Exactly what 50 watt amps are you practicing with because mine is pretty f***in' loud


----------



## JoshuaVonFlash (Oct 25, 2013)

He's probably using solid state, solid state watts are about a quarter or even half the output of a tube amp of the wattage.


----------



## HeHasTheJazzHands (Oct 25, 2013)

Yeah, even for small gigs, 50W may be to much.


----------



## 7stringDemon (Oct 25, 2013)

The 50W is loud as fu*k and VERY close to the 100W. Almost exact. 

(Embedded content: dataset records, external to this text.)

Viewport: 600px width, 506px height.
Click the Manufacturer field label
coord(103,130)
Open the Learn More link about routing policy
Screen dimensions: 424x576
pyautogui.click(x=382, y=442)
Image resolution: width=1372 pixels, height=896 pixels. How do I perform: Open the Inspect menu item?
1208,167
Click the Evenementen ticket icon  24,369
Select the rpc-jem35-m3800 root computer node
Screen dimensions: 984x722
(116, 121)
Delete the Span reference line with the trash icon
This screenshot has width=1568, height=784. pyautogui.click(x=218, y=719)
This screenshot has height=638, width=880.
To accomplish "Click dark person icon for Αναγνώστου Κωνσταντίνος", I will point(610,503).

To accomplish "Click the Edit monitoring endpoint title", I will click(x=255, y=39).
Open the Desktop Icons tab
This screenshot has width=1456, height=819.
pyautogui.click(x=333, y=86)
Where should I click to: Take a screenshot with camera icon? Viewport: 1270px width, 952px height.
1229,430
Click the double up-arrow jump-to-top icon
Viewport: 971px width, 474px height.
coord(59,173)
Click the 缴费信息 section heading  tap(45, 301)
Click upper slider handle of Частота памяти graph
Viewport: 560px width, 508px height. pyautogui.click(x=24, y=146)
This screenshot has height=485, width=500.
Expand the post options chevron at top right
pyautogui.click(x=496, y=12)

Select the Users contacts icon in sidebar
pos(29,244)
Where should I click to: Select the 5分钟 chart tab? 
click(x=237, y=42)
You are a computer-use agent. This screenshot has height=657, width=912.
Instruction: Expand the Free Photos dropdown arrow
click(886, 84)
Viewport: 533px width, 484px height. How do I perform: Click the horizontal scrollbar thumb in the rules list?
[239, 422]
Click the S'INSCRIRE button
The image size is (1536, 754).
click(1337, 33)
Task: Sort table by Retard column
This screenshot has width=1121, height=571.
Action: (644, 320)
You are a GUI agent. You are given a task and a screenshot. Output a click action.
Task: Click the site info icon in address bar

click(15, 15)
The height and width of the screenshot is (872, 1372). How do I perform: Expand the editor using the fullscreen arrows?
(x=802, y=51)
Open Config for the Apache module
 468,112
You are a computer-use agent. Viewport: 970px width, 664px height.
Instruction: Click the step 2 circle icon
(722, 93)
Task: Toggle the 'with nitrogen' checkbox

It's exactly what you're looking for.


----------



## metalguy2013 (Oct 25, 2013)

Good. =) But my problem not is exactly with the loud, is with the tone, 100 watt or 120 watt sound like with more mids or body and fuller that a 50 watt head. Is like a comparison of cars. A 50 watt sound like a engine of a toyota corolla. Now, a 100 or 120 watts sound like a engine of a Mercedez SLR Mclaren or Lamborgini. Can understand me now?


----------



## GreatWhiteYeti (Oct 25, 2013)

My 50 watt head is louder than both of my band mates 100w heads. And the size of the thing is hard to replace when moving on and off the stage as fast as possible.



Handbanana said:


> I'm biased, honestly i get a boner every time i play through my 5150 iii




! Indeed!


----------



## Underworld (Oct 25, 2013)

metalguy2013 said:


> Good. =) But my problem not is exactly with the loud, is with the tone, 100 watt or 120 watt sound like with more mids or body and fuller that a 50 watt head. Is like a comparison of cars. A 50 watt sound like a engine of a toyota corolla. Now, a 100 or 120 watts sound like a engine of a Mercedez SLR Mclaren or Lamborgini. Can understand me now?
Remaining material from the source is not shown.